Meursault, le personnage-narrateur est retourné sur la plage où peu avant avait éclaté une altercation entre son ami Raymond Sintès et deux Arabes. Tout semble terminé lorsque Meursault, à qui Raymond avait donné un révolver, rencontre par hasard l’un des deux Arabes.

Il était seul. Il reposait sur le dos, les mains sous la nuque, le front dans les ombres du rocher, tout le corps au soleil. Son bleu de chauffe fumait dans la chaleur. J’ai été un peu surpris. Pour moi, c’était une histoire finie et j’étais venu là sans y penser.

Dès qu’il m’a vu, il s’est soulevé un peu et a mis la main dans sa poche. Moi, naturellement, j’ai serré le revolver de Raymond dans mon veston. Alors de nouveau, il s’est laissé aller en arrière, mais sans retirer la main de sa poche. J’étais assez loin de lui, une dizaine de mètres. Je devinais son regard par instants, entre ses paupières mi-closes. Mais le plus souvent, son image dansait devant mes yeux, dans l’air enflammé. Le bruit des vagues était encore plus paresseux, plus étale qu’à midi. C’était le même soleil, la même lumière sur le même sable qui se prolongeait ici. Il y avait déjà deux heures que la journée n’avançait plus, deux heures qu’elle avait jeté l’ancre dans un océan de métal bouillant. A l’horizon, un petit vapeur est passé et j’en ai deviné la tache noire au bord de mon regard, parce que je n’avais pas cessé de regarder l’Arabe.

J’ai pensé que je n’avais qu’un demi-tour à faire et ce serait fini. Mais toute une plage vibrante de soleil se pressait derrière moi. J’ai fait quelques pas vers la source. L’Arabe n’a pas bougé. Malgré tout, il était encore assez loin. Peut-être à cause des ombres sur son visage, il avait l’air de rire. J’ai attendu. La brûlure du soleil gagnait mes joues et j’ai senti des gouttes de sueur s’amasser dans mes sourcils. C’était le même soleil que le jour où j’avais enterré maman et, comme alors, le front surtout me faisait mal et toutes ses veines battaient ensemble sous la peau. A cause de cette brûlure que je ne pouvais plus supporter, j’ai fait un mouvement en avant. Je savais que c’était stupide, que je ne me débarrasserais pas du soleil en me déplaçant d’un pas. Et cette fois, sans se soulever, L’Arabe a tiré son couteau qu’il m’a présenté dans le soleil. La lumière a giclé sur l’acier et c’était comme une longue lame étincelante qui m’atteignait au front.
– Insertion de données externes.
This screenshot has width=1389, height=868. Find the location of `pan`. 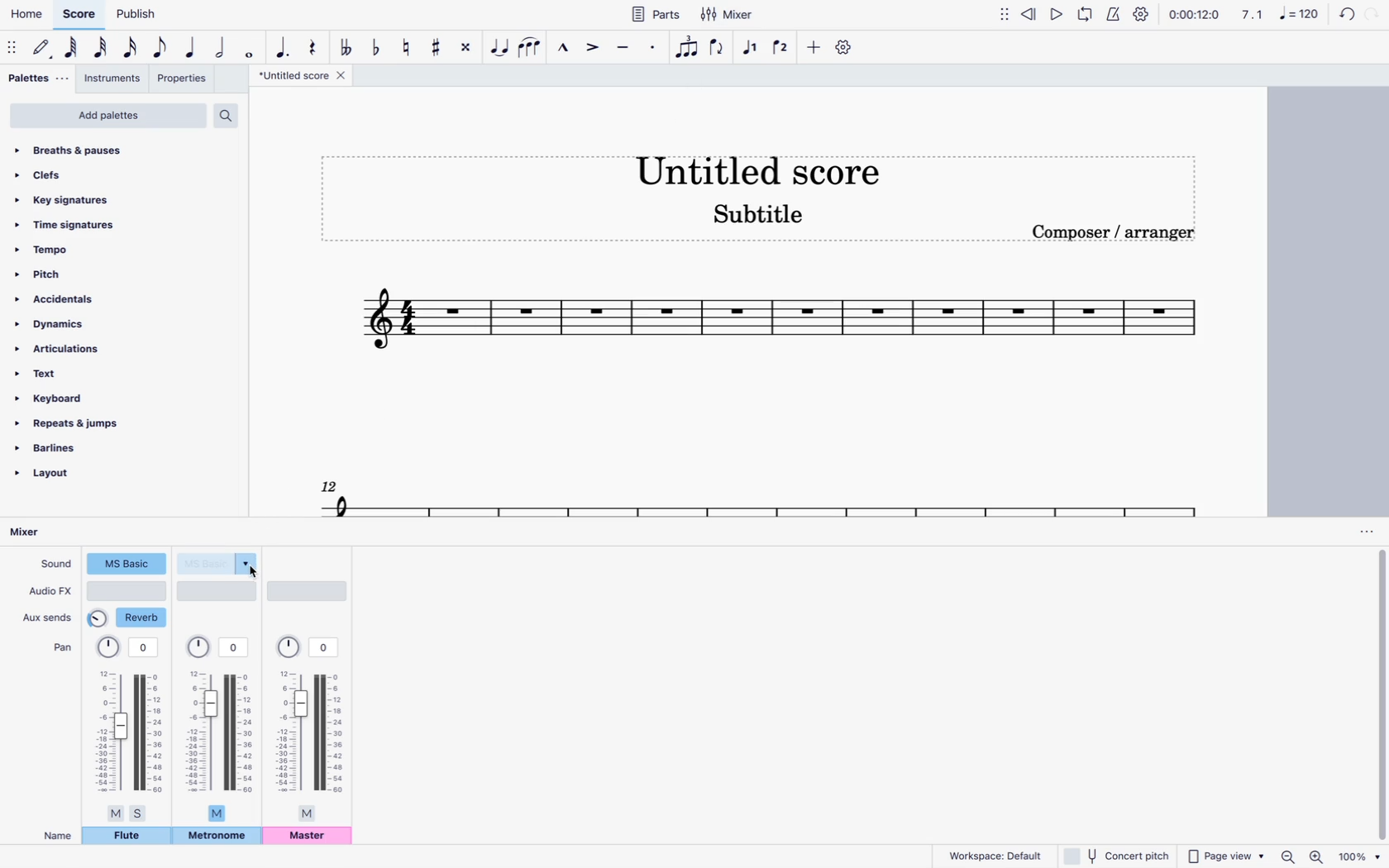

pan is located at coordinates (59, 648).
Au même instant, la sueur amassée dans mes sourcils a coulé d’un coup sur les paupières et les a recouvertes d’un voile tiède et épais. Mes yeux étaient aveuglés derrière ce rideau de larmes et de sel. Je ne sentais plus que les cymbales du soleil sur mon front et, indistinctement, le glaive éclatant jailli du couteau toujours en face de moi. Cette épée brûlante rongeait mes cils et fouillait mes yeux douloureux. C’est alors que tout a vacillé. La mer a charrié un souffle épais et ardent. Il m’a semblé que le ciel s’ouvrait sur toute son étendue pour laisser pleuvoir du feu. Tout mon être s’est tendu et j’ai crispé ma main sur le revolver. La gâchette a cédé, j’ai touché le ventre poli de la crosse et c’est là, dans le bruit à la fois sec et assourdissant, que tout a commencé. J’ai secoué la sueur et le soleil. J’ai compris que j’avais détruit l’équilibre du jour, le silence exceptionnel d’une plage où j’avais été heureux. Alors, j’ai tiré encore quatre fois sur un corps inerte où les balles s’enfonçaient sans qu’il y parût. Et c’était comme quatre coups brefs que je frappais à la porte du malheur.
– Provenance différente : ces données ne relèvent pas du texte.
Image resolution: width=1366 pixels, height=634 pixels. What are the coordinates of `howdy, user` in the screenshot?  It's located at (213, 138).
Camus, L’Étranger (I,6) (1942)

Introduction

Aux expériences de la pauvreté, de la maladie, du soleil, s’est ajoutée en 1939 pour Camus celle de la guerre. S’il n’y a pas pris une part active en tant que combattant, son métier de journaliste, son exode l’ont mis en contact avec cette situation qui n’a pas qu’accentuer ses prises de conscience fondamentales. Bien qu’apparenté dans une certaine mesure à l’existentialisme, Albert Camus s’en est assez nettement séparé pour attacher son nom à une doctrine personnelle, la philosophie de l’absurde qu’il définit dans Le Mythe de Sisyphe, essai sur l’absurde (1942).
Après avoir posé le problème du suicide, Camus recherche, dans la seconde partie de son essai, l’origine du sentiment de l’absurde. Il reprendra la philosophie de l’absurde dans L’Étranger (1942), puis au théâtre dans Caligula et Le Malentendu (1944). Elle parcourt toute son œuvre et sa pensée, jusque dans La Peste (1947).
Le texte que nous allons étudier se situe à la fin du dernier chapitre de la première partie. Lors de la rencontre avec les deux Arabes, Sintès tenait en main le révolver et c’est Meursault qui lui conseille de se battre d’homme à homme avec l’un d’eux et de lui remettre le révolver ; sur ces entrefaites, les deux Arabes s’éclipsent derrière un rocher de la plage.
Dans cet extrait, Meursault, le personnage-narrateur, est retourné seul sur la plage où peu avant avait éclaté cette altercation, le révolver, glissé fortuitement dans sa poche. Il rencontre par hasard l’un des deux Arabes. Toute la scène se présente comme un concours de circonstances où le hasard joue un rôle déterminant. Mais en même temps, un certain nombre d’éléments insistent sur la fatalité de cette rencontre.

I. Une scène dramatique

1. Le rôle du hasard

Le retour du personnage-narrateur aux abords de la source est présenté comme une banale promenade.
Le paysage renvoie à une scène antérieure : « Pour moi, c’était une histoire finie » qui n’a pas culminé d’un point de vue dramatique.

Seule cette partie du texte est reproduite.